Mombasa Governor Hassan Joho appending his signature during the launch of the collection of signatures for the Building Bridges Initiative (BBI) at KICC in Nairobi on November 25, 2020. [Stafford Ondego, Standard]

The 13th Parliament to be voted in the 2022 General Election could have more than 500 lawmakers if proposals in the Constitution of Kenya (Amendment) Bill 2020 come to fruition.

This means that Parliament could spend more than Sh20 billion per year since the number might rise to as much as 630. 

A report by the Parliamentary Budget Office estimated that it costs Sh30 million to maintain one MP this is not inclusive of car grants, mortgage and other services and expenses.

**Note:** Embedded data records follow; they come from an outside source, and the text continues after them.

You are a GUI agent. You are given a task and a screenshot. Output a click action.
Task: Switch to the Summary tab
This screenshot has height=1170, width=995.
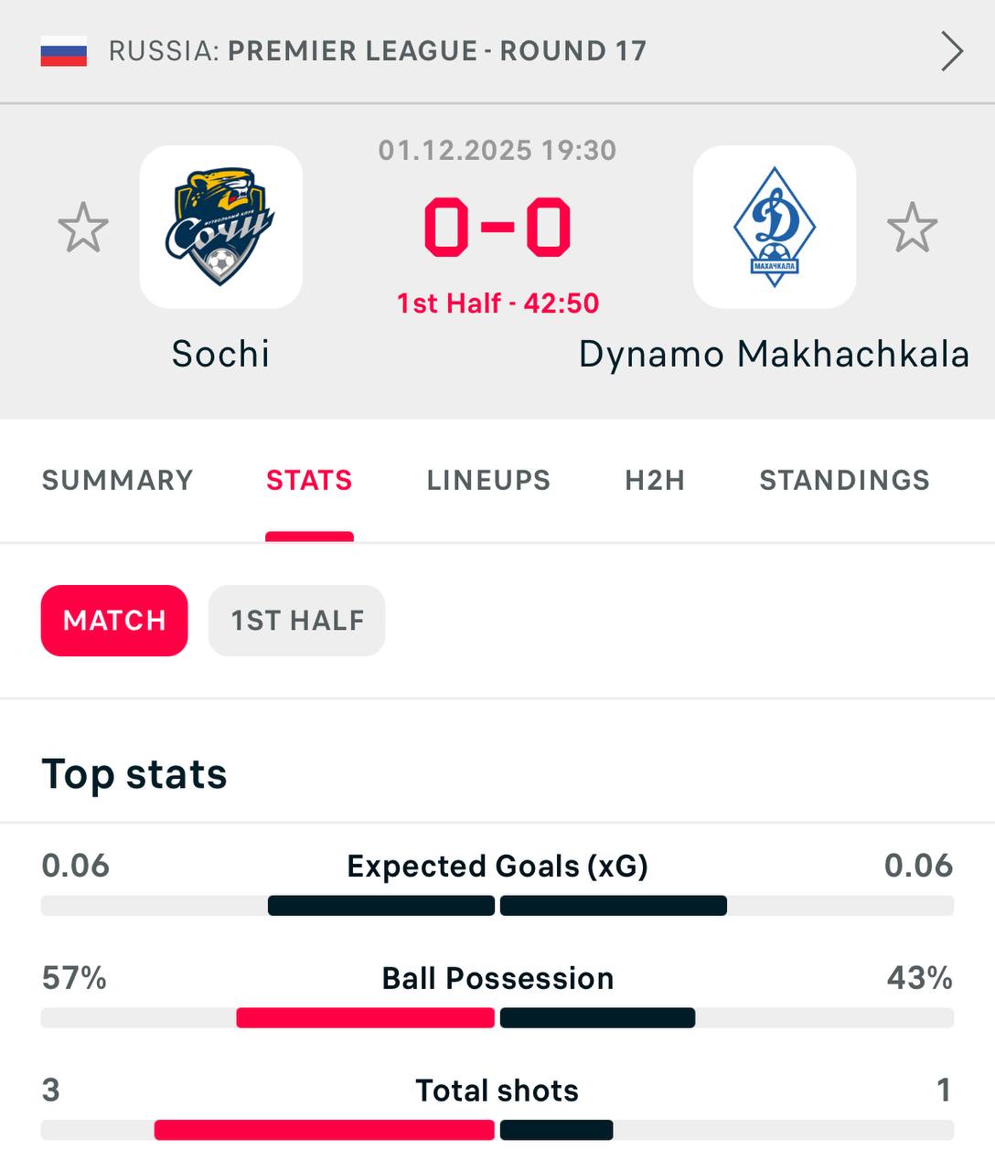(118, 480)
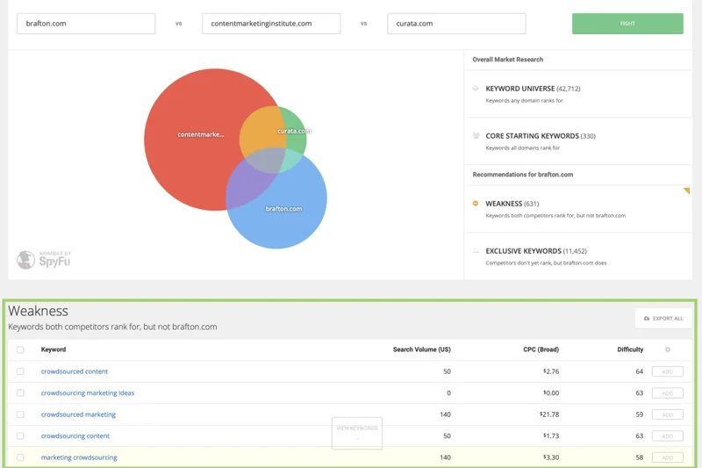Click the orange Weakness icon

(x=476, y=203)
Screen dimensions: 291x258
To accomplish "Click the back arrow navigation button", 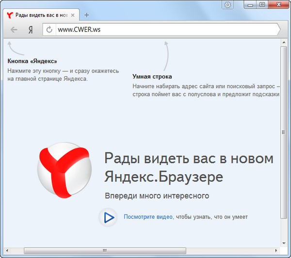I will [14, 30].
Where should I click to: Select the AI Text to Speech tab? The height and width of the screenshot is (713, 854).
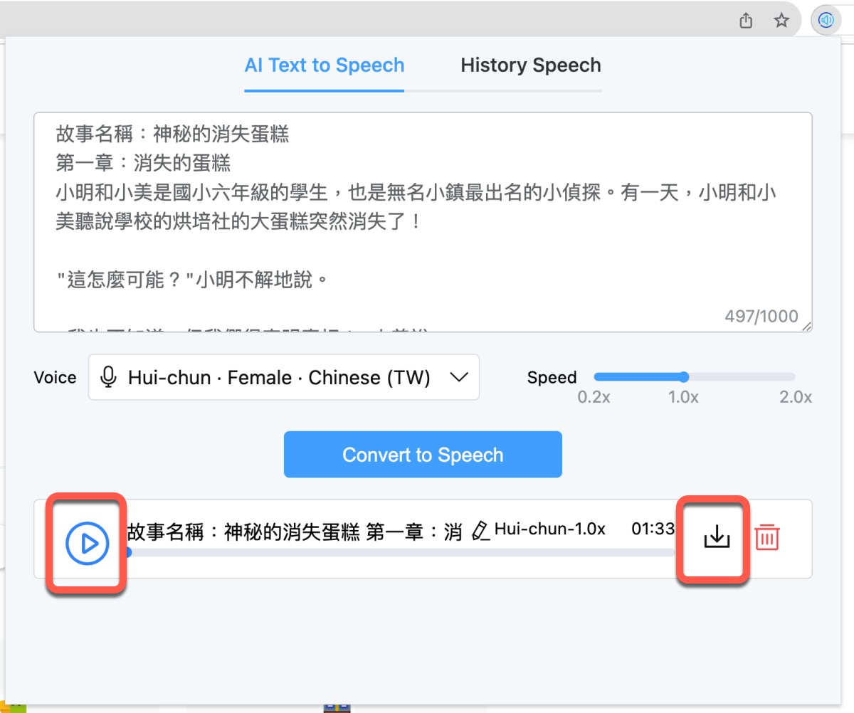[x=324, y=65]
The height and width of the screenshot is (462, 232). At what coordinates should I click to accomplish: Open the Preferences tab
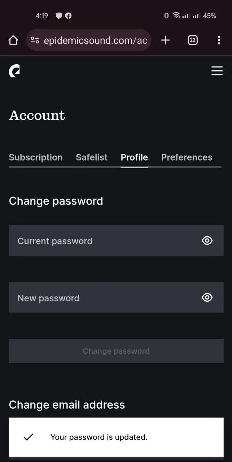pyautogui.click(x=187, y=157)
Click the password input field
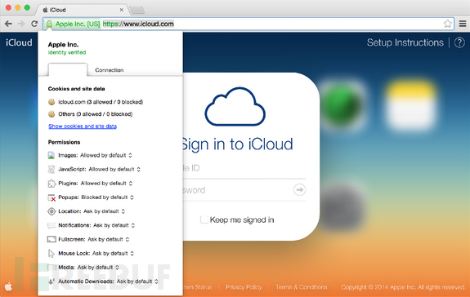Viewport: 470px width, 297px height. pyautogui.click(x=237, y=190)
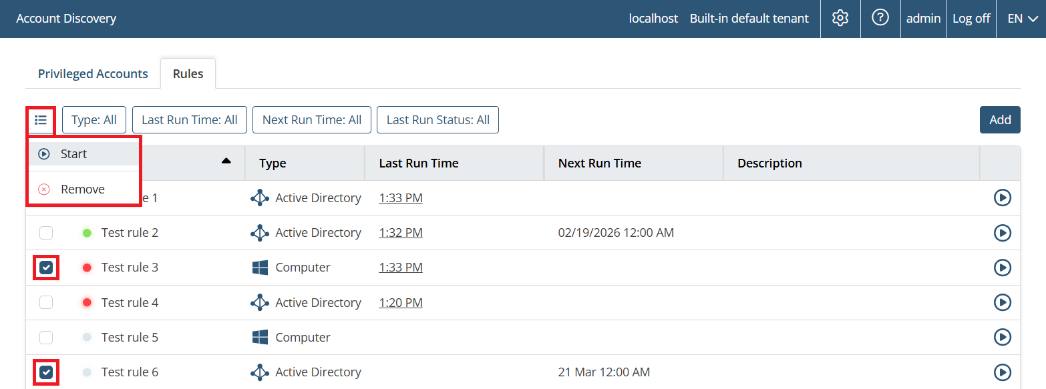1046x389 pixels.
Task: Click the Add button
Action: [1000, 120]
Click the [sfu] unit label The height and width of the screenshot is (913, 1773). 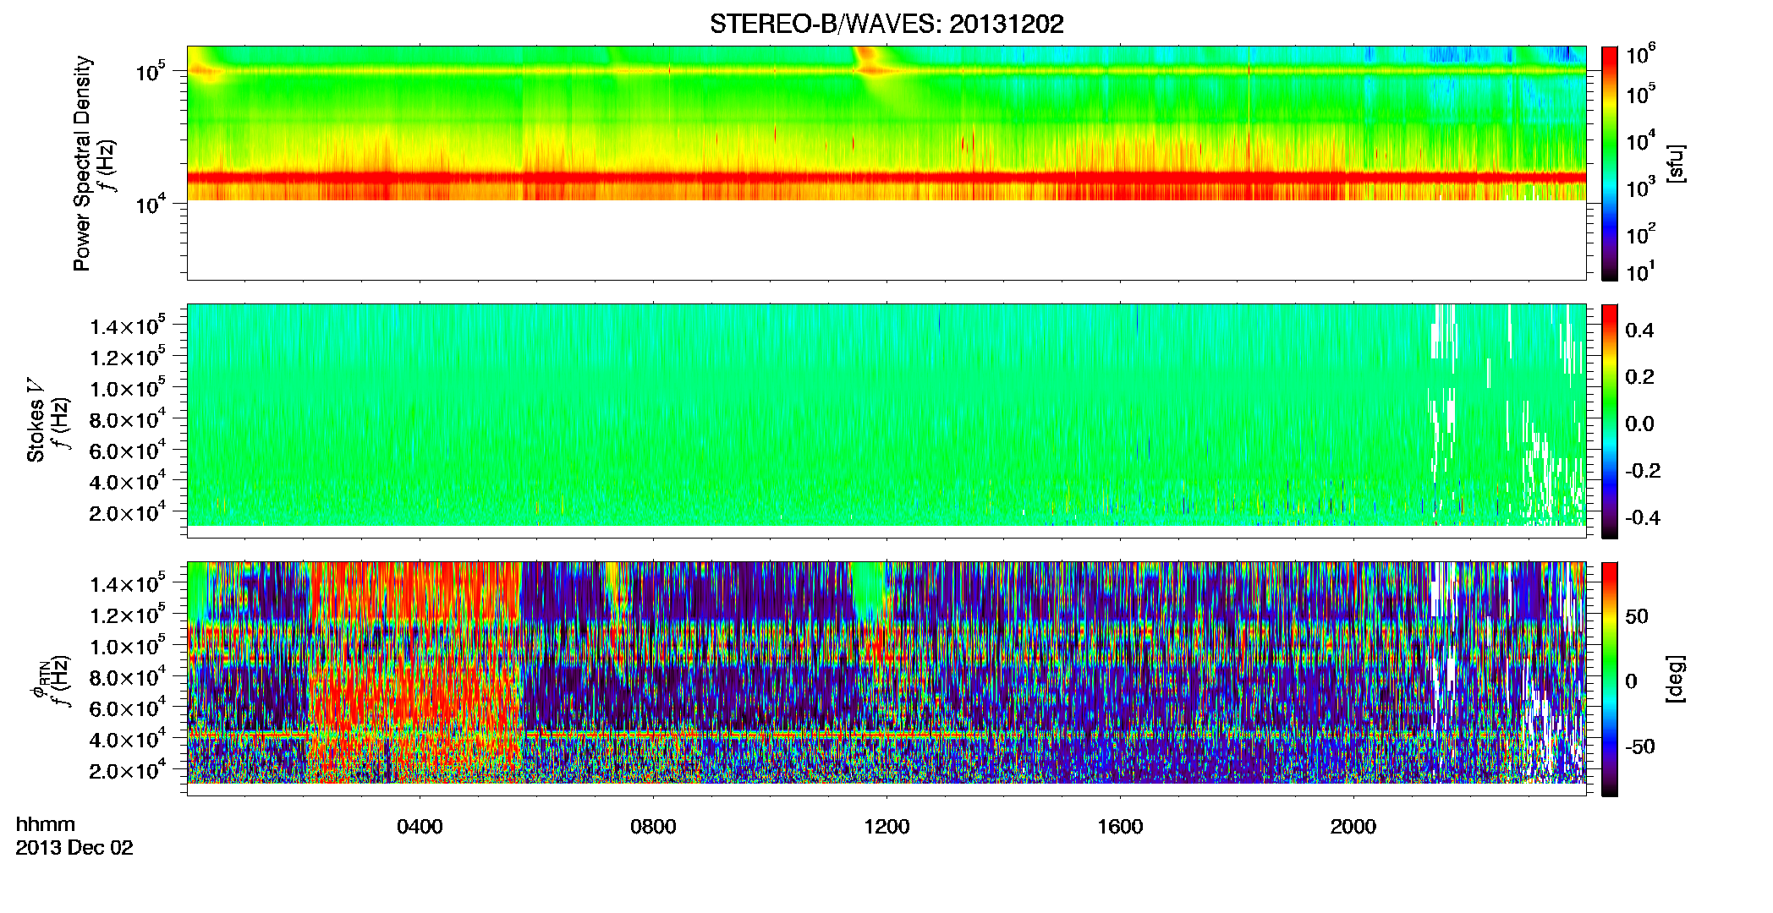(x=1676, y=164)
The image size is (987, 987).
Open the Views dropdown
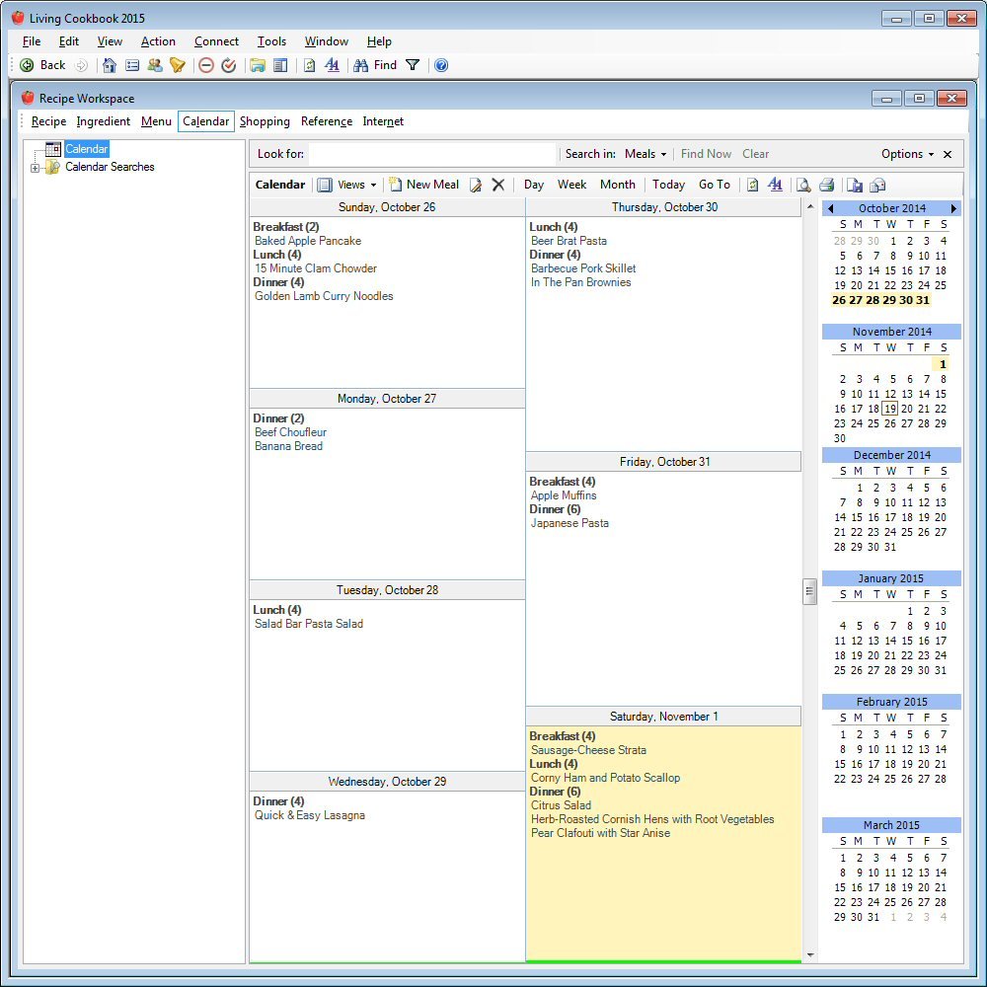[x=347, y=185]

Currently, there are 290 MPs and 47 Women representatives. There are also 12 members nominated by political parties according to the proportion of members of the National Assembly in accordance with Article 90, to represent special interest groups like the youth and persons with disabilities.

In the new proposal, the 12 nomination slots have been replaced with four members; two men and two women, representing persons with disabilities and two members, being one man and woman, representing the youth.

On top of the elected and nominated 366 MPs, to cure the two-thirds gender rule more leaders will be nominated through political parties on basis of affected gender.

If the country is to go with the current figure of 24 women representing about nine per cent, of the total constituencies that elected women, then the country will require to nominate 96 women MPs to bridge the shortfall.

Will lapse

“The filling of the special seats will be determined after the declaration of the elected members from each constituency and comprise of candidates who stood for elections with precedence being given to those who received the greatest number of votes,” reads the Bill.  

According to the Bill the affirmative action transitional clause will lapse after the next three elections from the date of commencement of the Act.

Apart from the MPs, there will be a Speaker, the Leader of Official Opposition, the Attorney-General and the Cabinet Ministers, who are not elected members of the National Assembly but will be in Parliament as ex officio members.

In the Senate, the Bill proposes that there will be 47 women, elected in the counties. This, in addition to 47 male legislators brings the number of senators to 94.

“Under BBI Parliament will have at least 520 members for the next 15 years with National Assembly having between 420-430 members,” said Elgeyo/Marakwet Senator Kipchumba Murkomen.

Senate Majority Leader Samuel Poghisio supported the proposal to increase the number of MPs.